*Selected text*.
........
Peer reviewer comments 2
Editor who approved publication: Dr Richard Walker
Wondo Na,1 Gibbeum Kim,1 Gungu Kim,1 Woojae Han,2 Jinsook Kim2
1Department of Speech Pathology and Audiology, Graduate School, 2Division of Speech Pathology and Audiology, Research Institute of Audiology and Speech Pathology, College of Natural Sciences, Hallym University, Chuncheon, Republic of Korea
Purpose: The current study aimed to evaluate hearing-related changes in terms of speech-in-noise processing, fast-rate speech processing, and working memory; and to identify which of these three factors is significantly affected by age-related hearing loss.
Methods: One hundred subjects aged 65–84 years participated in the study. They were classified into four groups ranging from normal hearing to moderate-to-severe hearing loss. All the participants were tested for speech perception in quiet and noisy conditions and for speech perception with time alteration in quiet conditions. Forward- and backward-digit span tests were also conducted to measure the participants’ working memory.
........
*Information supplied*.
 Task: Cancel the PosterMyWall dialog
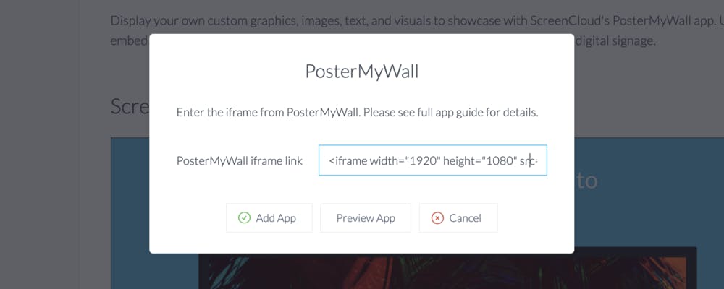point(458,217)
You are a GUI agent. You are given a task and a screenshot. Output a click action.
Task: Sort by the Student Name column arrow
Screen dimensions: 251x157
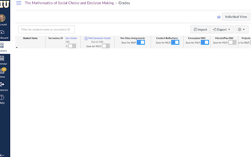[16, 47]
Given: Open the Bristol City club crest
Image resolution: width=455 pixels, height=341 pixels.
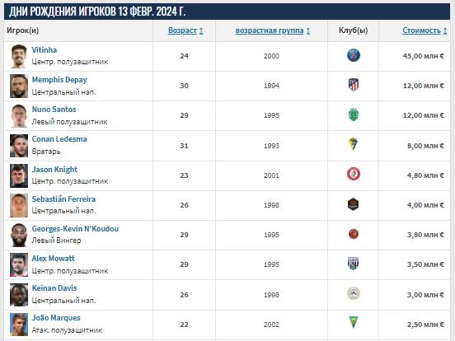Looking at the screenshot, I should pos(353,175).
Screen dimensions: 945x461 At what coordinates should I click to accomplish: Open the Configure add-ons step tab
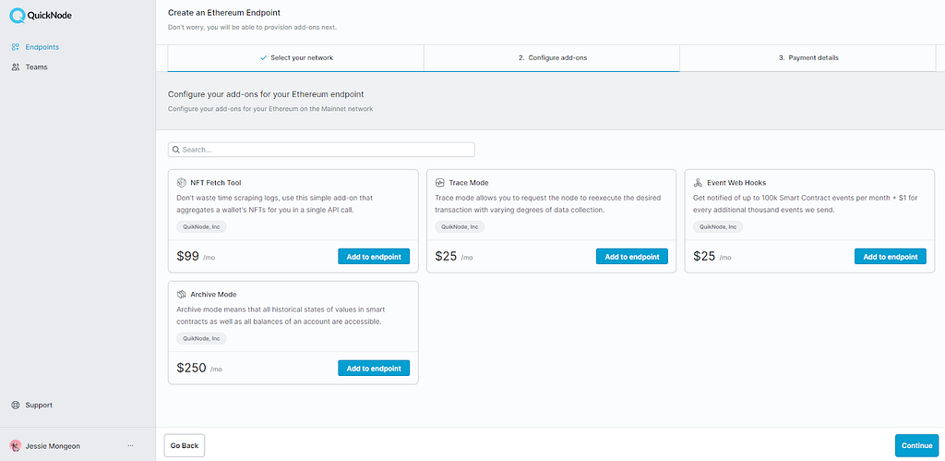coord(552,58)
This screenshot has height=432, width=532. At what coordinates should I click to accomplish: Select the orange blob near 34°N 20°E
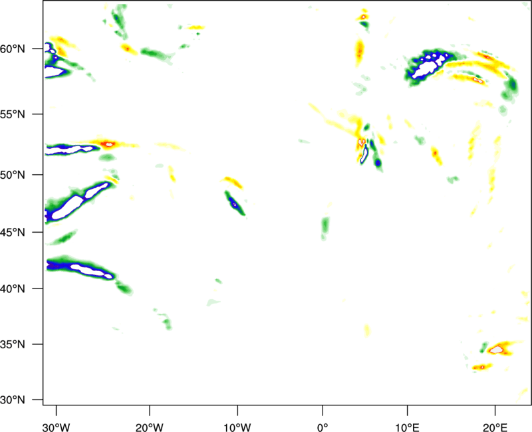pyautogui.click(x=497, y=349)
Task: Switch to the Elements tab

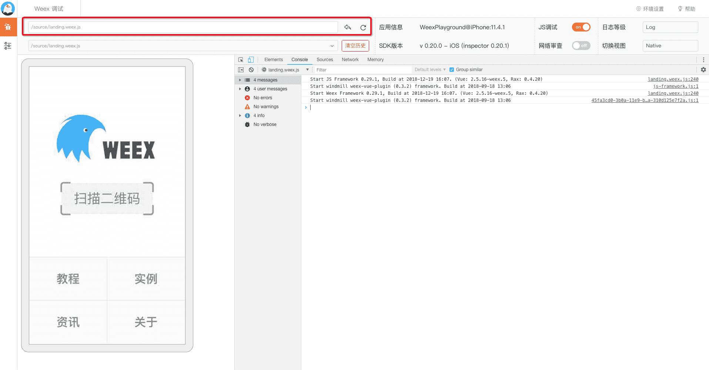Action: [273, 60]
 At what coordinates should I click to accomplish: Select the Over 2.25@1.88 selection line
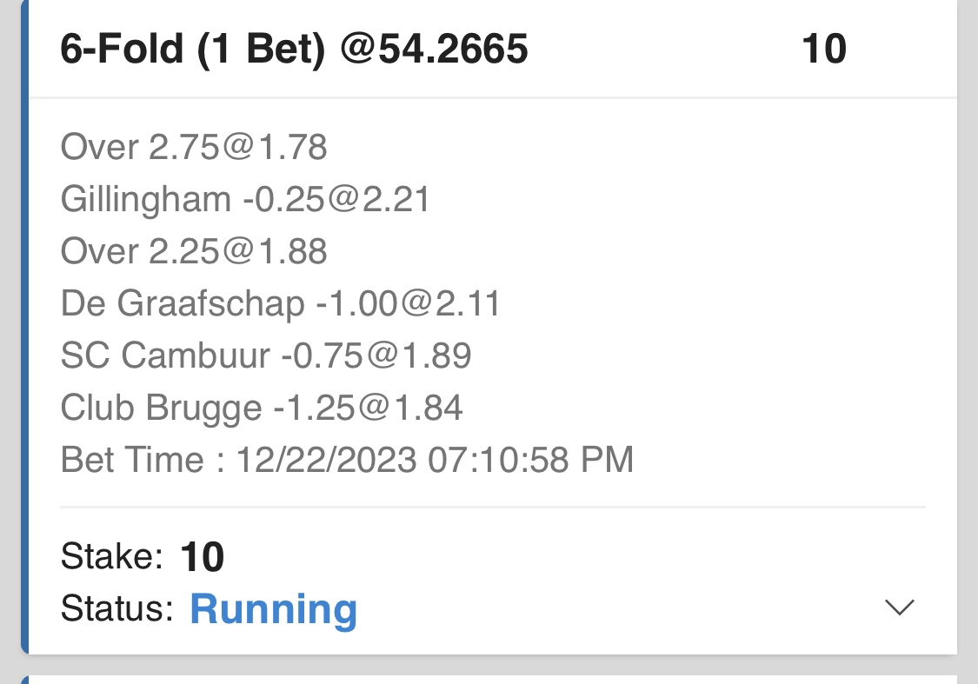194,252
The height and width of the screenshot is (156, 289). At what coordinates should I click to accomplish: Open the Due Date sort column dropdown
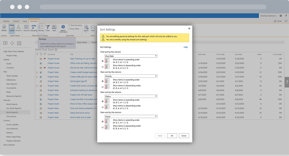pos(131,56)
........
Reproduce the hearing-loss study text from "Peer reviewer comments" through "age-related hearing loss.", inclusive.

*Solved exercise*.
Peer reviewer comments 2
Editor who approved publication: Dr Richard Walker
Wondo Na,1 Gibbeum Kim,1 Gungu Kim,1 Woojae Han,2 Jinsook Kim2
1Department of Speech Pathology and Audiology, Graduate School, 2Division of Speech Pathology and Audiology, Research Institute of Audiology and Speech Pathology, College of Natural Sciences, Hallym University, Chuncheon, Republic of Korea
Purpose: The current study aimed to evaluate hearing-related changes in terms of speech-in-noise processing, fast-rate speech processing, and working memory; and to identify which of these three factors is significantly affected by age-related hearing loss.